Word and element location data
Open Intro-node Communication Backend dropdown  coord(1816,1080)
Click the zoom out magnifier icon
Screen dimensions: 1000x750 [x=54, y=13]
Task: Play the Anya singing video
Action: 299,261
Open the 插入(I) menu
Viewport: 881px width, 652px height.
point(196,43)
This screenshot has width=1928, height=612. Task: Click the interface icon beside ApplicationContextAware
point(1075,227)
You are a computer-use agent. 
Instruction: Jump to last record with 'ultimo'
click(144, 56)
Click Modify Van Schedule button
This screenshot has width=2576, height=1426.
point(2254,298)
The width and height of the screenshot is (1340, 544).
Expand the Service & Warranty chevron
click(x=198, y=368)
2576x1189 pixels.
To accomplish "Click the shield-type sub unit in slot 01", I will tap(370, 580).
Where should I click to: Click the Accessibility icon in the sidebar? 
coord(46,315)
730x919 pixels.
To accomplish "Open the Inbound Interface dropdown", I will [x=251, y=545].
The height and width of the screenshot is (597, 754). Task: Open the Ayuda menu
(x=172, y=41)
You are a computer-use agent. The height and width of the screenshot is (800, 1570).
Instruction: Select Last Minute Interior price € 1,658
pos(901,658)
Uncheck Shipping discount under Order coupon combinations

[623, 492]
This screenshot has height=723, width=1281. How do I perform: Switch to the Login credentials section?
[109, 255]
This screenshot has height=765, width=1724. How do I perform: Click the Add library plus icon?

> TASK STATEMENT
Quote every line of the listing above word for word.

> THE COMPLETED TASK
Open Intro-node Communication Backend dropdown  coord(1816,1080)
Click the zoom out magnifier icon
Screen dimensions: 1000x750 [x=54, y=13]
Task: Play the Anya singing video
Action: 299,261
Open the 插入(I) menu
Viewport: 881px width, 652px height.
point(196,43)
This screenshot has width=1928, height=612. Task: Click the interface icon beside ApplicationContextAware
point(1075,227)
You are a computer-use agent. 
Instruction: Jump to last record with 'ultimo'
click(144, 56)
Click Modify Van Schedule button
This screenshot has width=2576, height=1426.
point(2254,298)
The width and height of the screenshot is (1340, 544).
Expand the Service & Warranty chevron
click(x=198, y=368)
2576x1189 pixels.
To accomplish "Click the shield-type sub unit in slot 01", I will tap(370, 580).
Where should I click to: Click the Accessibility icon in the sidebar? 
coord(46,315)
730x919 pixels.
To accomplish "Open the Inbound Interface dropdown", I will [x=251, y=545].
The height and width of the screenshot is (597, 754). Task: Open the Ayuda menu
(x=172, y=41)
You are a computer-use agent. The height and width of the screenshot is (800, 1570).
Instruction: Select Last Minute Interior price € 1,658
pos(901,658)
Uncheck Shipping discount under Order coupon combinations

[623, 492]
This screenshot has height=723, width=1281. How do I perform: Switch to the Login credentials section?
[109, 255]
This screenshot has height=765, width=1724. How do I perform: Click the Add library plus icon?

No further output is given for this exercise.